Work instructions:
Starting with the line below that holds "Image resolution: width=390, height=1484." and stopping after the line that holds "Programajánló (992, 72)", transcribe the lines exactly, leaving out all pictures.

******************************

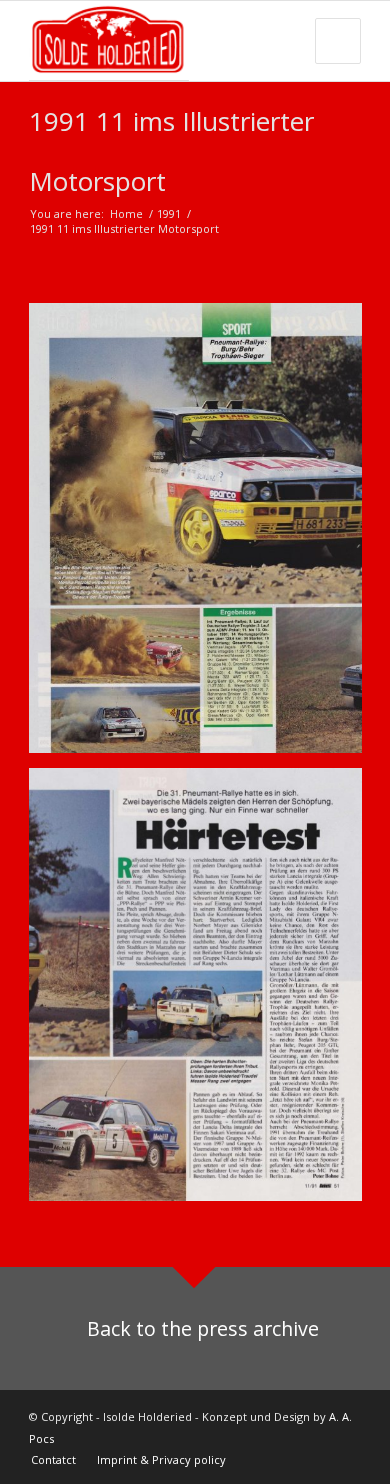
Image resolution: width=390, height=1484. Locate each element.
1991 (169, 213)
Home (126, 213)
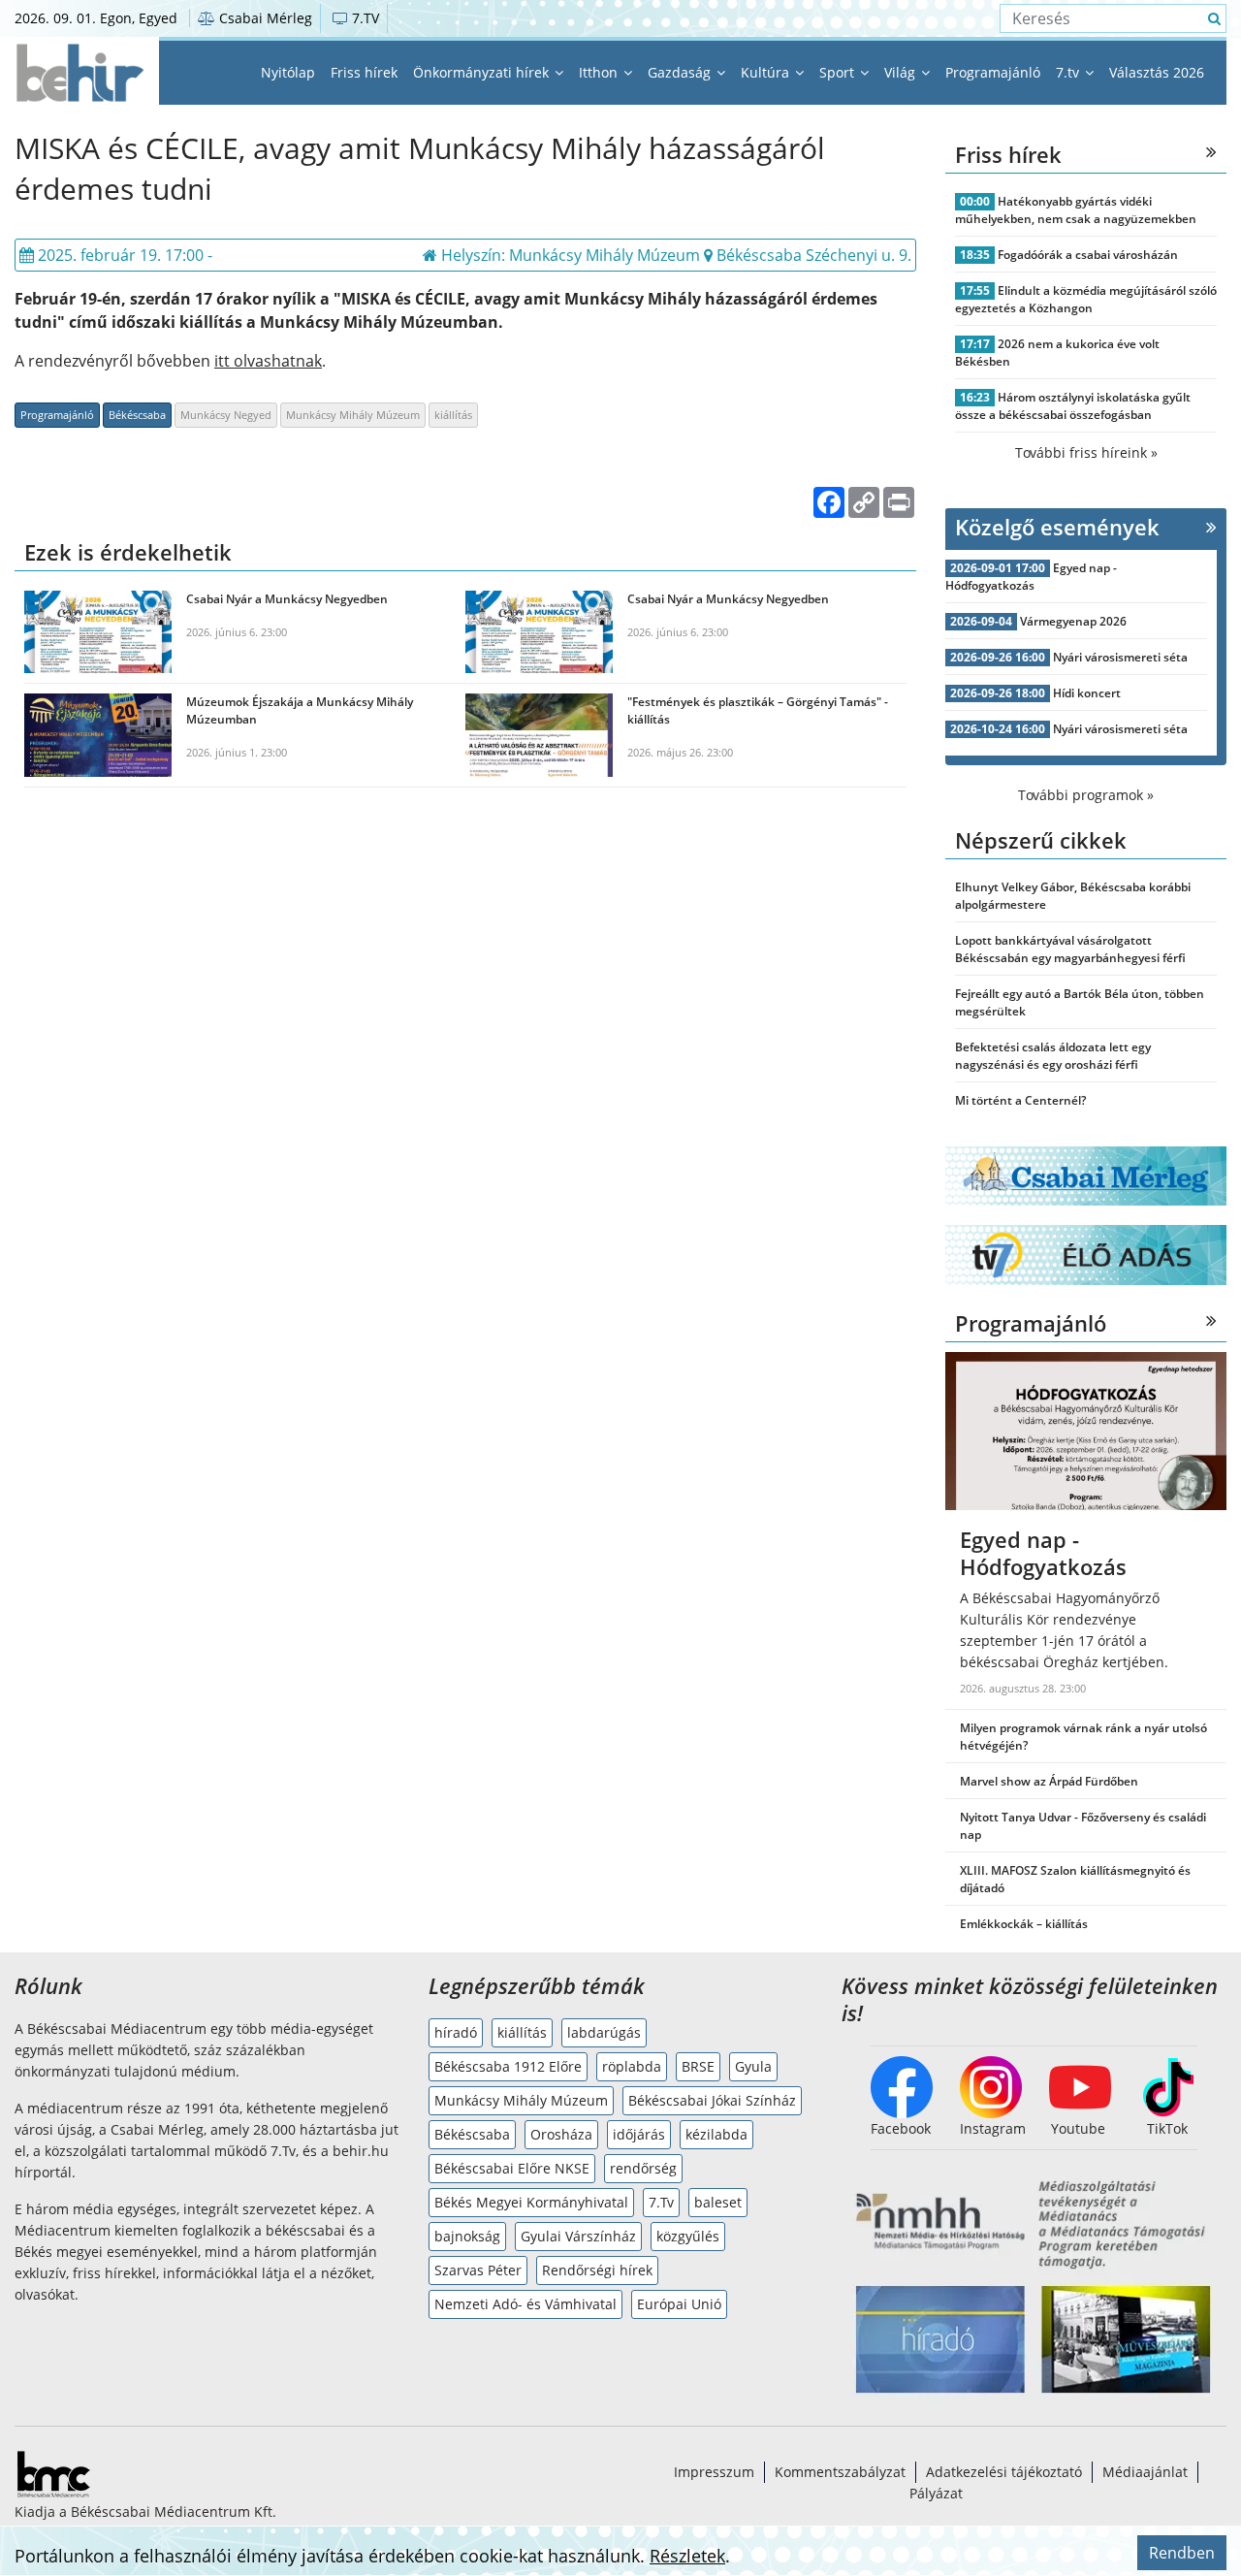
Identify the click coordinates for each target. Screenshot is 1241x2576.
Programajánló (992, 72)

******************************

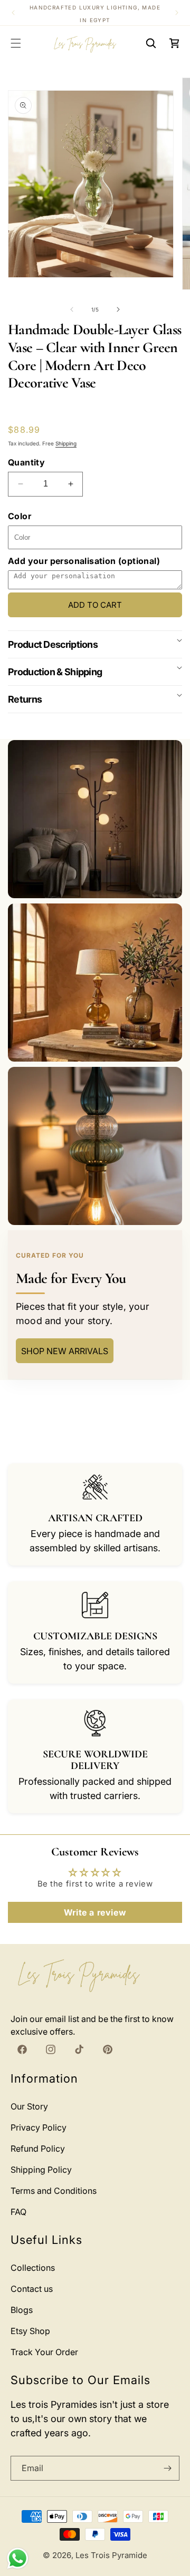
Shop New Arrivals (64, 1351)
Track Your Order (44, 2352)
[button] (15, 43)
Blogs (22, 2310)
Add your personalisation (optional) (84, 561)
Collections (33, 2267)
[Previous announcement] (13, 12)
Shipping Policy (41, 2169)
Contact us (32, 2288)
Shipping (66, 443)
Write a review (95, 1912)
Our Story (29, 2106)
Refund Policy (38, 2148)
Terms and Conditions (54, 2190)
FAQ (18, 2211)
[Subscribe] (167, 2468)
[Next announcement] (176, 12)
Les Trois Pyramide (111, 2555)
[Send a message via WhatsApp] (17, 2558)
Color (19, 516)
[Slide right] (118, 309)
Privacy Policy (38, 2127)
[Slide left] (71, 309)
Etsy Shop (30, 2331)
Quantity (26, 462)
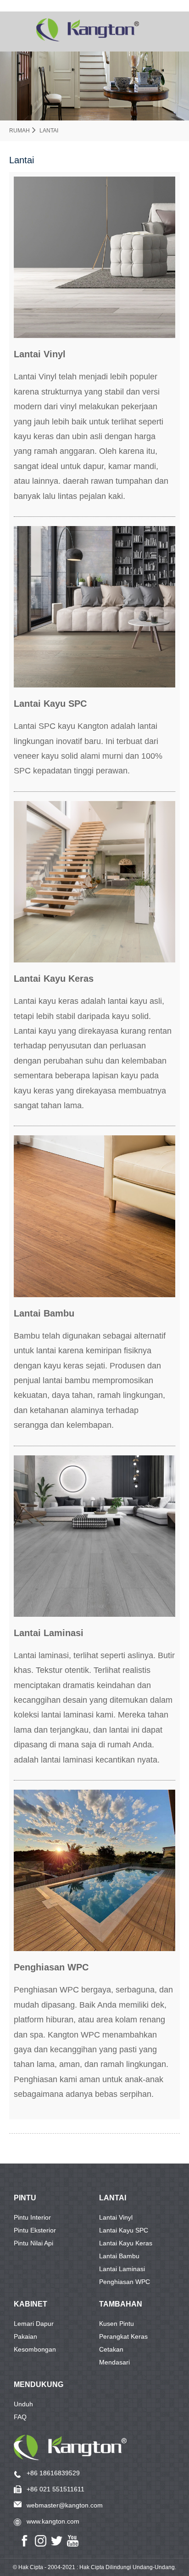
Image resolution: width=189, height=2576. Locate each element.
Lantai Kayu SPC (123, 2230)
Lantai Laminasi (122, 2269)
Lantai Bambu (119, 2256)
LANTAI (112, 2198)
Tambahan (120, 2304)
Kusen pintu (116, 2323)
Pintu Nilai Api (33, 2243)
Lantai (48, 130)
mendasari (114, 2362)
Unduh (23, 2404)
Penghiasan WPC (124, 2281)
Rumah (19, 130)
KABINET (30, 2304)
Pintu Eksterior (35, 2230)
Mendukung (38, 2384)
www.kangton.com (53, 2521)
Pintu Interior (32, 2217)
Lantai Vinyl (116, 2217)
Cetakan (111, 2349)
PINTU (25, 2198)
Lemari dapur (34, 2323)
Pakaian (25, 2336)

******************************

Output below:
Image resolution: width=390, height=1484. Locate each element.
1991 (169, 213)
Home (126, 213)
Identify the click coordinates for each target. Screenshot is 1241x2576.
Programajánló (992, 72)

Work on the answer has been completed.